Quando infine Kenma si svegliò dopo l’intervento non fu come nei film: con una colonna sonora dolce in sottofondo e le persone che amava al suo fianco.
Fu doloroso e confusionario. Le prime persone che vide furono ovviamente i medici e dovettero passare diverso tempo a controllarlo prima che lo dichiarassero “fuori pericolo”.
L’uomo che aveva condotto l’intervento si tolse la mascherina, gli sorrise stanco e annunciò –Vivrai.
Dopodiché vide sua madre e infine Kuro.
Il ragazzo lo raggiunse sul letto mentre la donna finiva di sistemare le ultime cose fuori dalla stanza. Probabilmente il dottore le avrebbe spiegato come sarebbe stata la vita di Kenma da quel momento in poi, cosa sarebbe cambiato e cosa poteva o non poteva fare. Erano tutte cose che il ragazzino avrebbe dovuto sapere a sua volta, ma in quel momento le sue priorità erano altre: lui e Kuro erano soli ed erano di nuovo insieme.
-Sono tornato da te- sussurrò Kenma con un leggero sorriso sul volto che rispecchiava quello del suo ragazzo.
-Sei tornato da me- rispose questo mentre si chinava su di lui e gli baciava la fronte.
Kenma sentì le lacrime di Kuro infrangersi sulla sua pelle, ma andava bene. Avevano pianto tanto in quel giorni, ma farlo anche in quel momento fu liberatorio. Adesso andava tutto bene.
-Non ti lascerò andare mai- Kuro continuò a sussurrare lasciando continui baci su tutto il suo viso, frase dopo frase –ti sposerò, Kenma. Adotteremo dei bambini, daremo da mangiare a tutti i gatti del quartiere. Non passerà un singolo giorno in cui non sarò lì a baciarti e a ripeterti quanto ti amo.

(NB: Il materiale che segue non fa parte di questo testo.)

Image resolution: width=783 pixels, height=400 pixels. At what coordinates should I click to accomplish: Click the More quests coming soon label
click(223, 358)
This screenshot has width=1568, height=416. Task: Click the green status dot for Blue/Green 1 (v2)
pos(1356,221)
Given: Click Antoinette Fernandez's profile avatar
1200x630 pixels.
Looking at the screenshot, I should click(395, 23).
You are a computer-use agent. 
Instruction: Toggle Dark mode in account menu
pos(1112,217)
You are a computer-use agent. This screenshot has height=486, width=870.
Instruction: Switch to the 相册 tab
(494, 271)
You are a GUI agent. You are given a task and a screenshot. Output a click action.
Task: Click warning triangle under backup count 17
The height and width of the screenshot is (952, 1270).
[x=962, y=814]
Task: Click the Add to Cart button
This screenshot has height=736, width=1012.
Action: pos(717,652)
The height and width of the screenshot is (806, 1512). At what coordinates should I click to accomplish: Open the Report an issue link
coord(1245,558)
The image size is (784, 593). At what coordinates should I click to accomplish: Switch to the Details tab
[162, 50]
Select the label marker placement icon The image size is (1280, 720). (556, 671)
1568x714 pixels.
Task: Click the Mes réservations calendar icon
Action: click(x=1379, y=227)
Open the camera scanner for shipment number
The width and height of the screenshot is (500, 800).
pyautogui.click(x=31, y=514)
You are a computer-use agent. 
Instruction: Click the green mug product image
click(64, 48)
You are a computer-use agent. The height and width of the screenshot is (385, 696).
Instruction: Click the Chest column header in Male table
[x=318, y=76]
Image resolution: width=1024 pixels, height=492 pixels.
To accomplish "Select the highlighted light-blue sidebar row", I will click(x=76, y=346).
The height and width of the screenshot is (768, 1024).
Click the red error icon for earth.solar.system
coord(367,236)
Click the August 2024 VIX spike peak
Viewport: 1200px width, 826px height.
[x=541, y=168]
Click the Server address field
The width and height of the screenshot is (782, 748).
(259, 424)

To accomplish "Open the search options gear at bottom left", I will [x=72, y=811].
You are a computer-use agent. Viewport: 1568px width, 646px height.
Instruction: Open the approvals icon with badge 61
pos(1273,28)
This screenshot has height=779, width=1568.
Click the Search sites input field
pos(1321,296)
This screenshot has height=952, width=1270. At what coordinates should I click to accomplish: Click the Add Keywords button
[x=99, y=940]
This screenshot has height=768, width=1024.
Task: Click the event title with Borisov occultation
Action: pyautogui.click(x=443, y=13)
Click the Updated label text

Le sue labbra erano arrivate alla bocca e anche se non l’aveva ancora baciato, Kenma sentiva la sua pelle formicolare in attesa del momento –Sono così fortunato ad averti, amore mio, così fortunato…
Kenma mosse piano una mano e l’alzò con estrema fatica per arrivare al suo volto, stavano ormai piangendo entrambi ma non importava a nessuno –Sono vivo grazie a te… mi hai già dato così tanto…
-Voglio ancora darti molto di più gattino, tu solo… permettimi di farlo, permettimi di stare al tuo fianco.
-Per sempre.
Per la prima volta Kenma poté dire quelle parole capendo davvero il significato che c’era nascosto dietro. Per la prima volta si rese davvero conto di avere la fortuna di poter pensare a un futuro.
Kuro ampliò il suo sorriso, poi suggellò quella promessa con il bacio non ancora dato che alleggiava tra di loro –Per sempre.